When you reach the line containing "[LinkedIn] (1225, 156)", begin reproducing the lines exactly and continue through the end of the listing, leaving out the pictures.
= = = = = = =
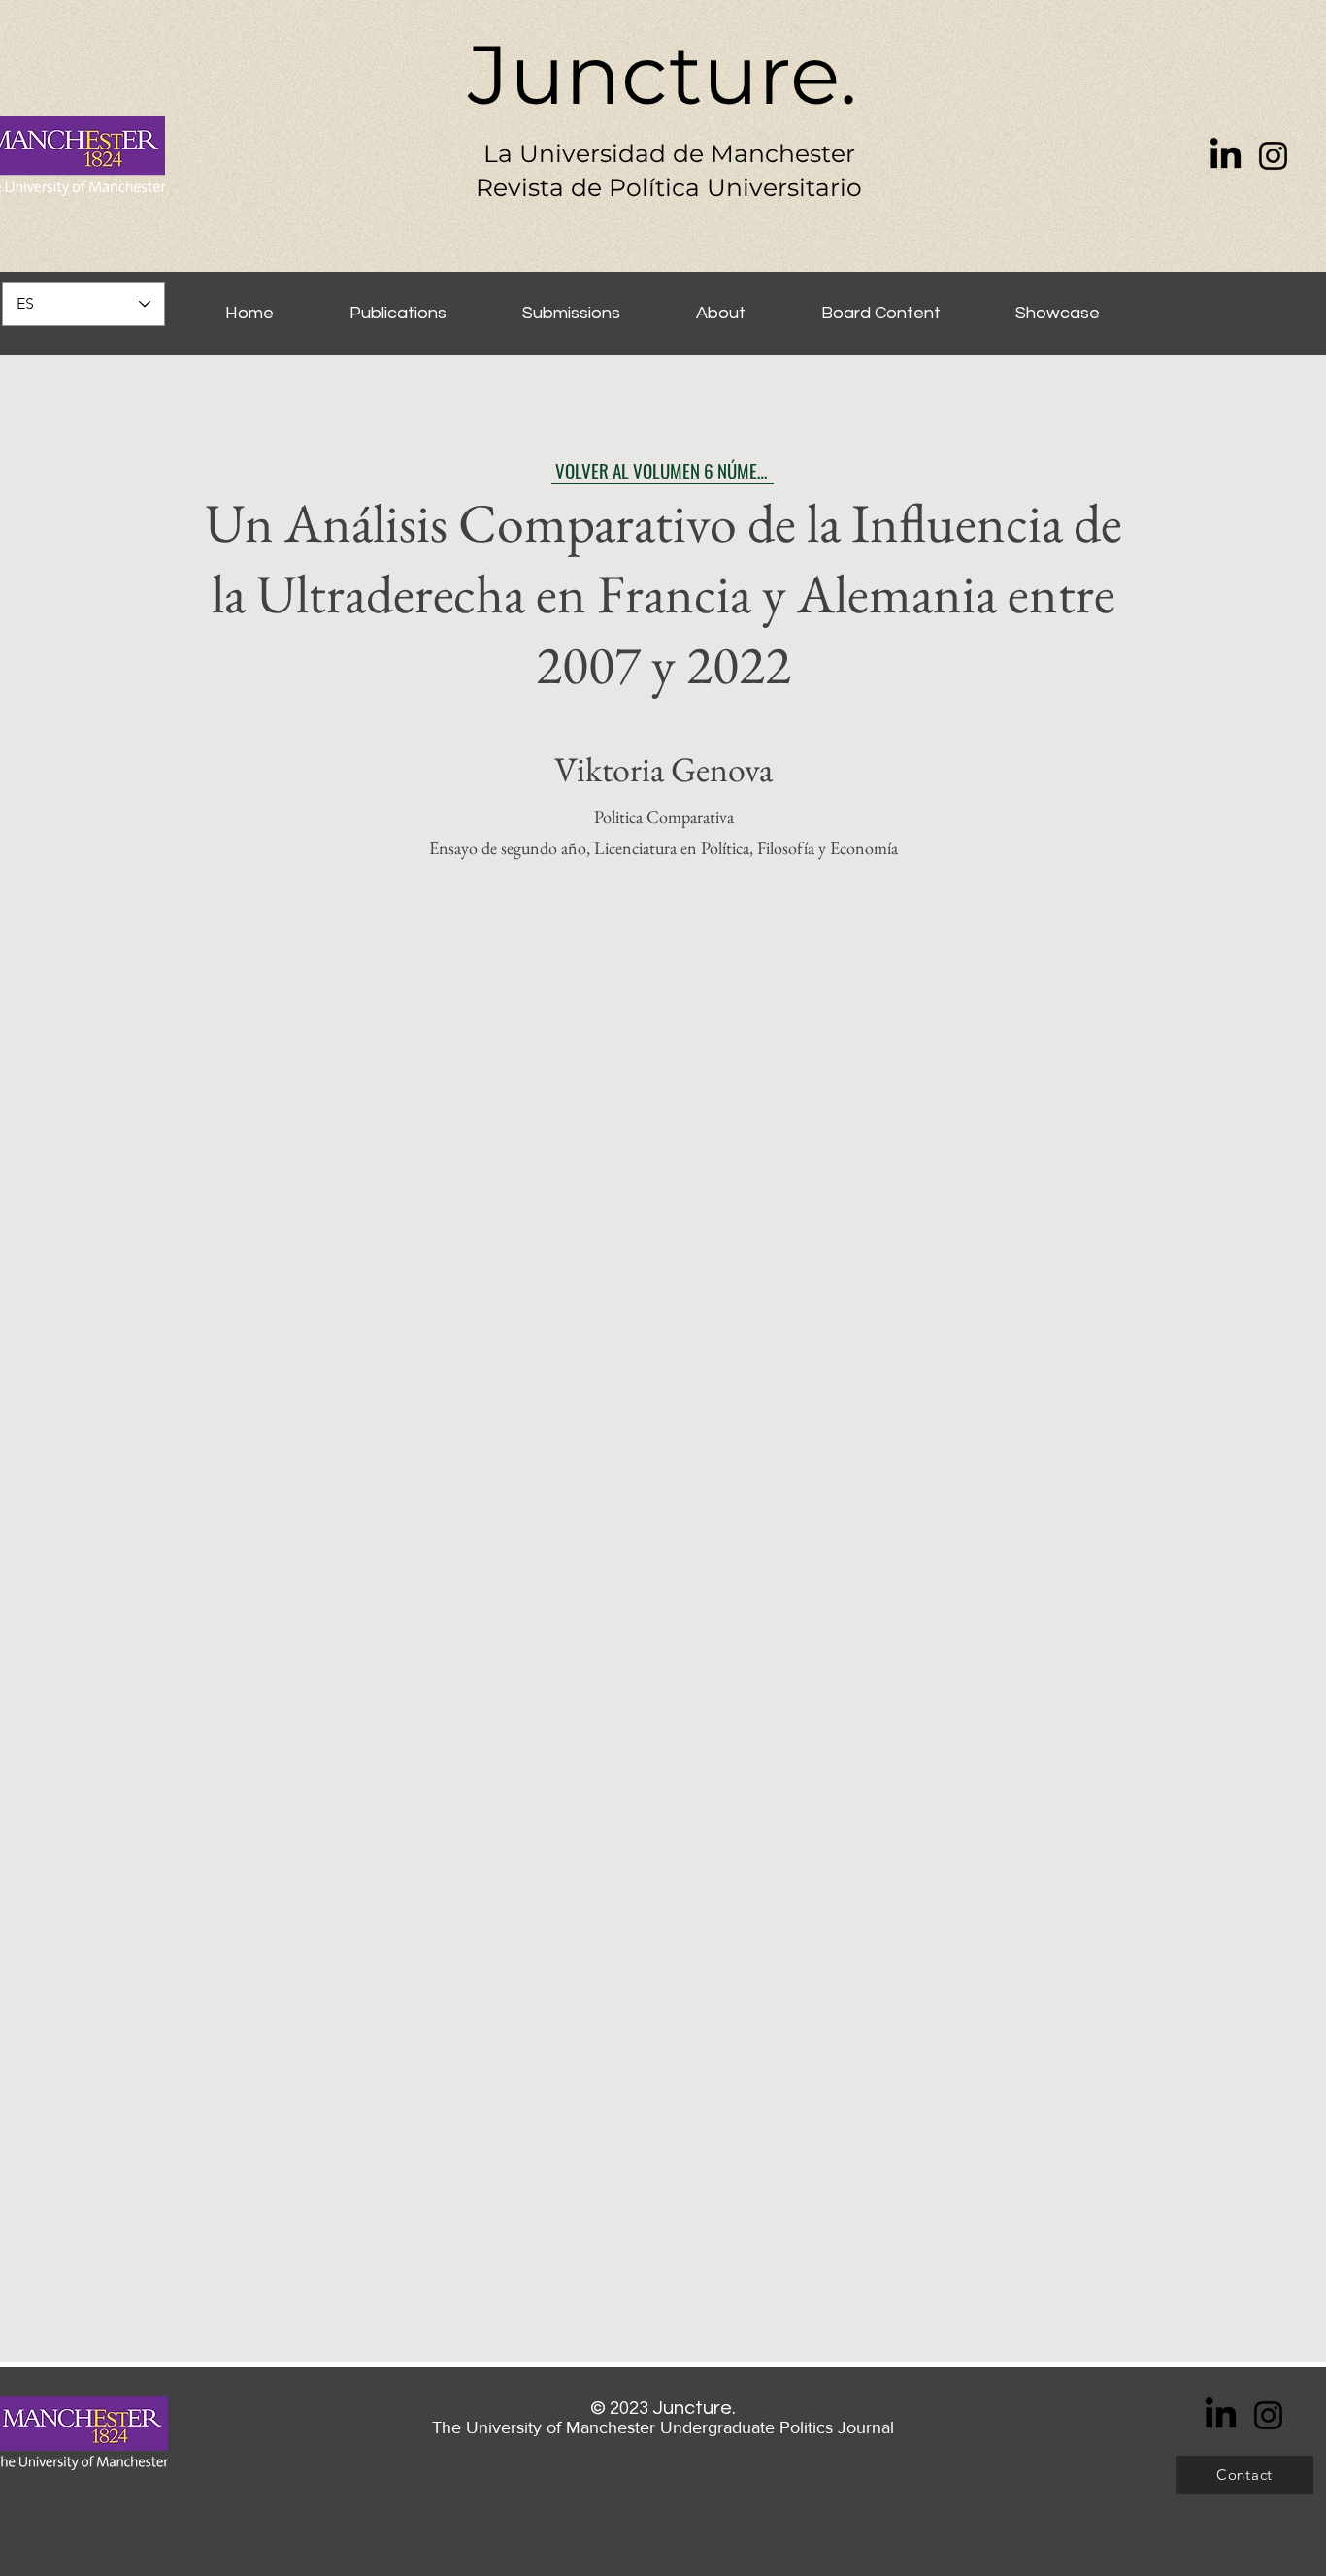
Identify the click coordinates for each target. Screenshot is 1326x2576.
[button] (1057, 304)
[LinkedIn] (1225, 156)
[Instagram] (1273, 156)
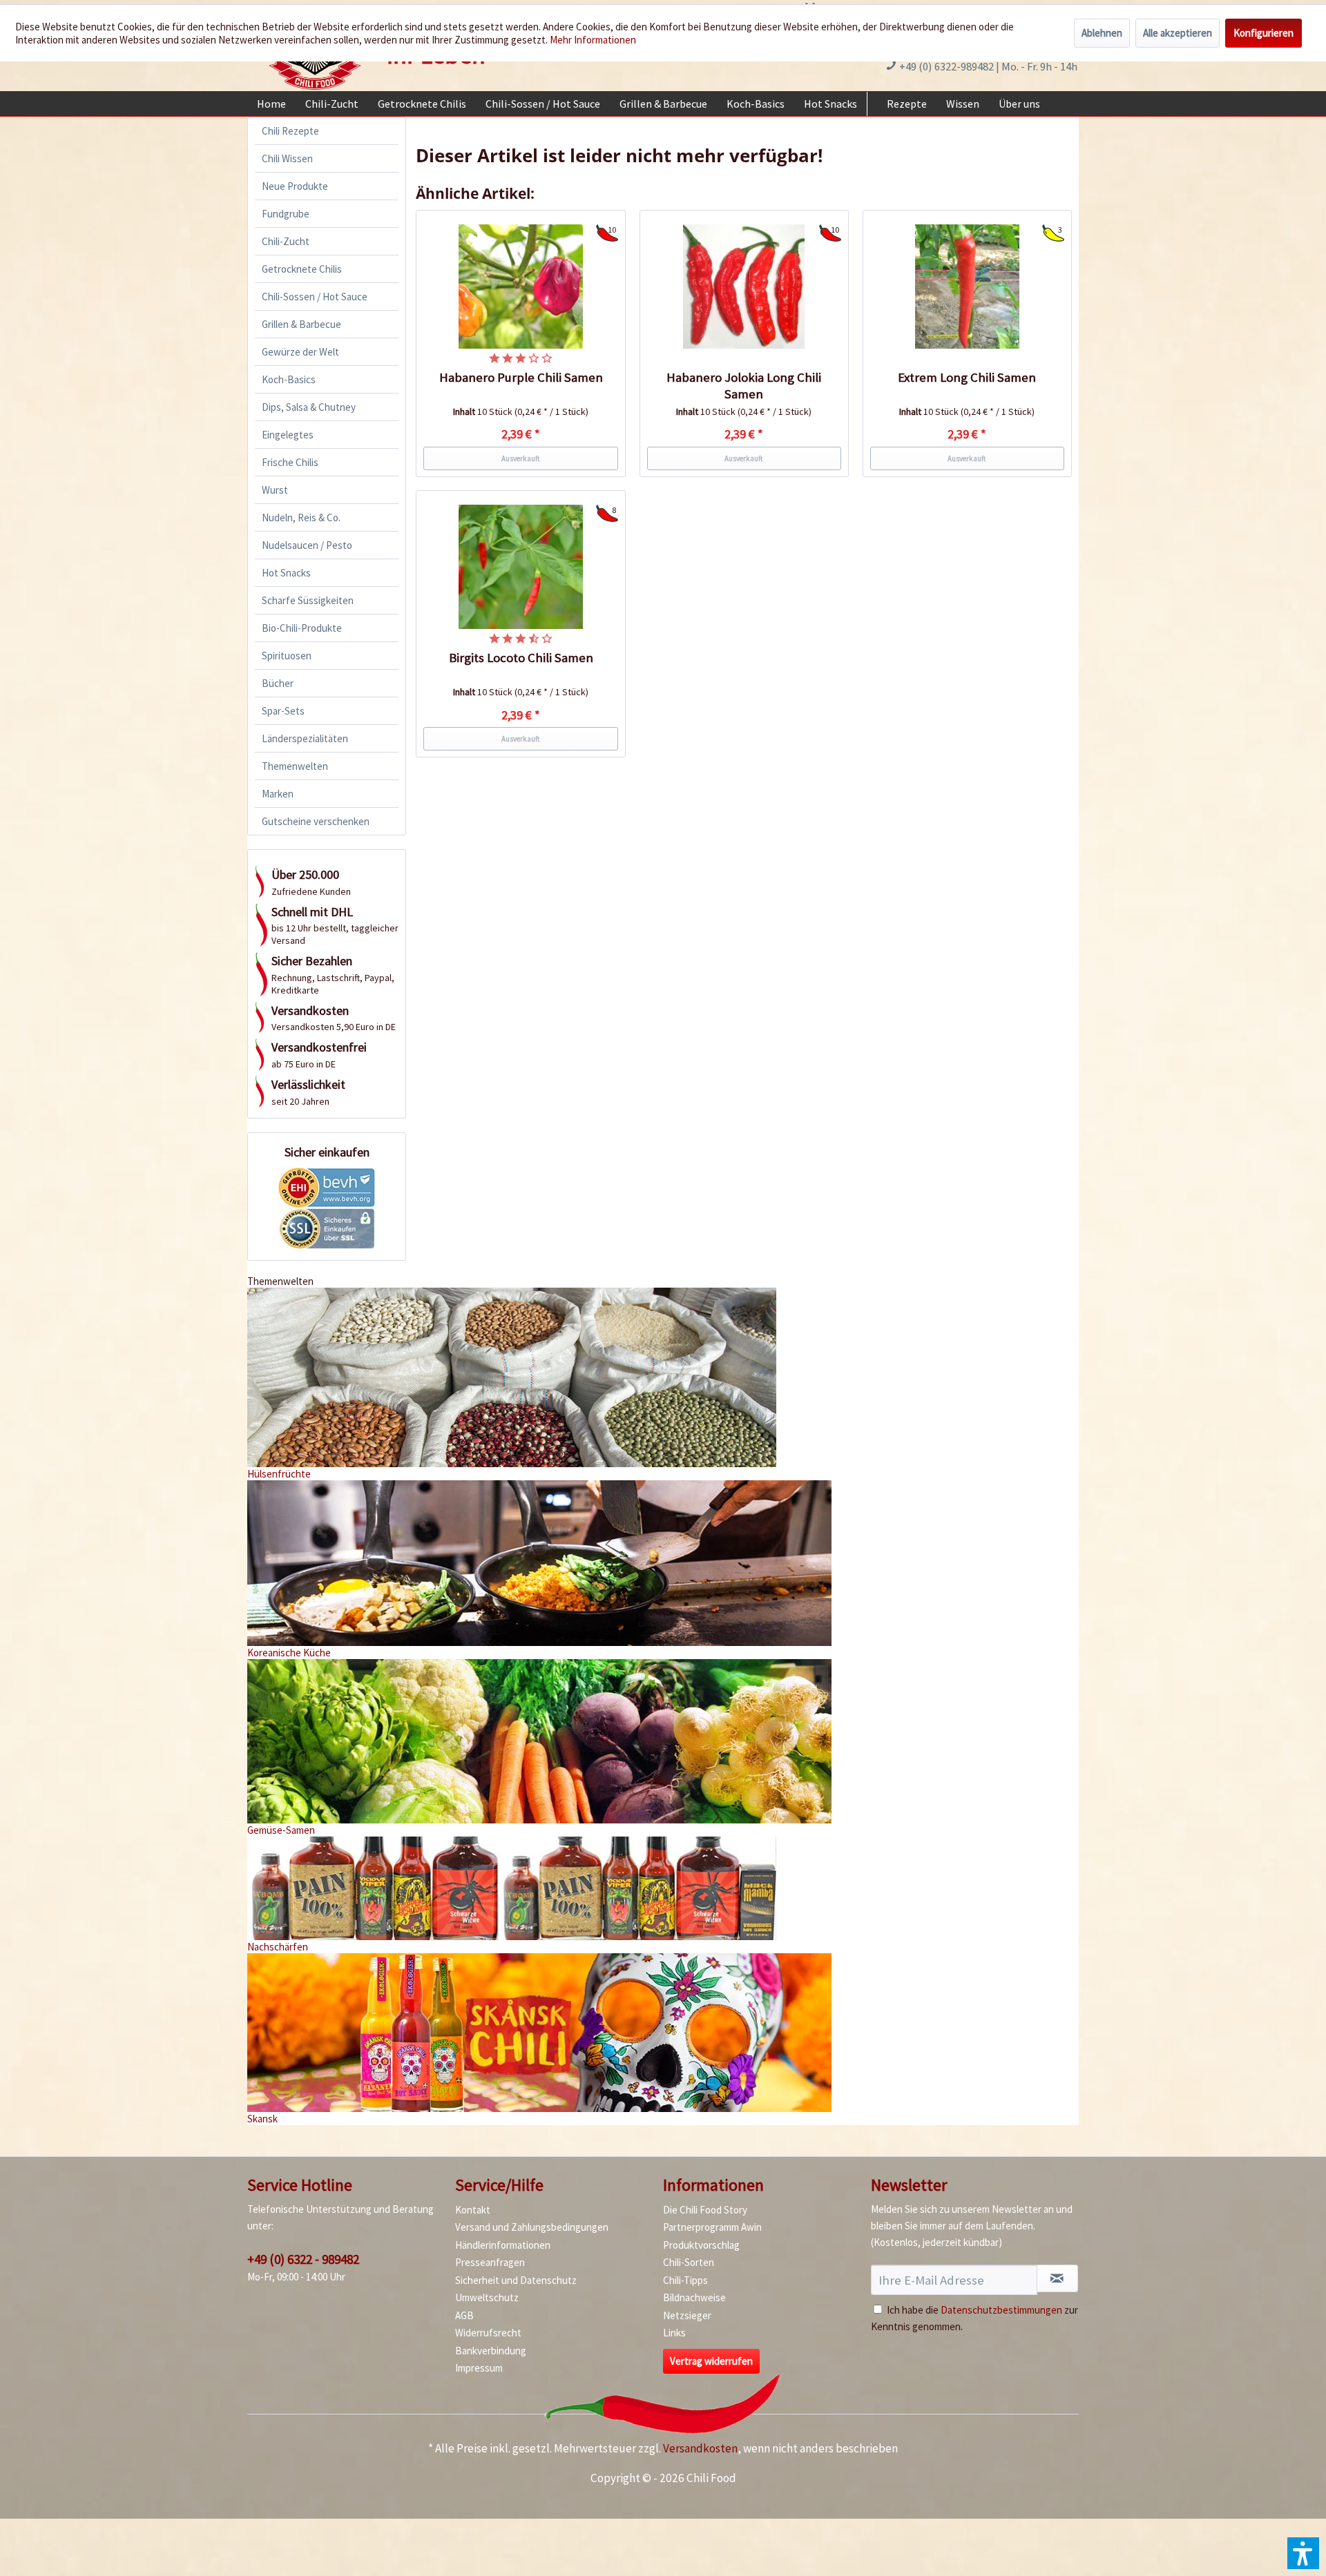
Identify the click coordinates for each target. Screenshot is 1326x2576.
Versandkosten (700, 2448)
= = = = = = =
» **Completed task**:
[LinkedIn] (1225, 156)
[Instagram] (1273, 156)
Identify the click coordinates for each target. Screenshot is 1326x2576.
Versandkosten (700, 2448)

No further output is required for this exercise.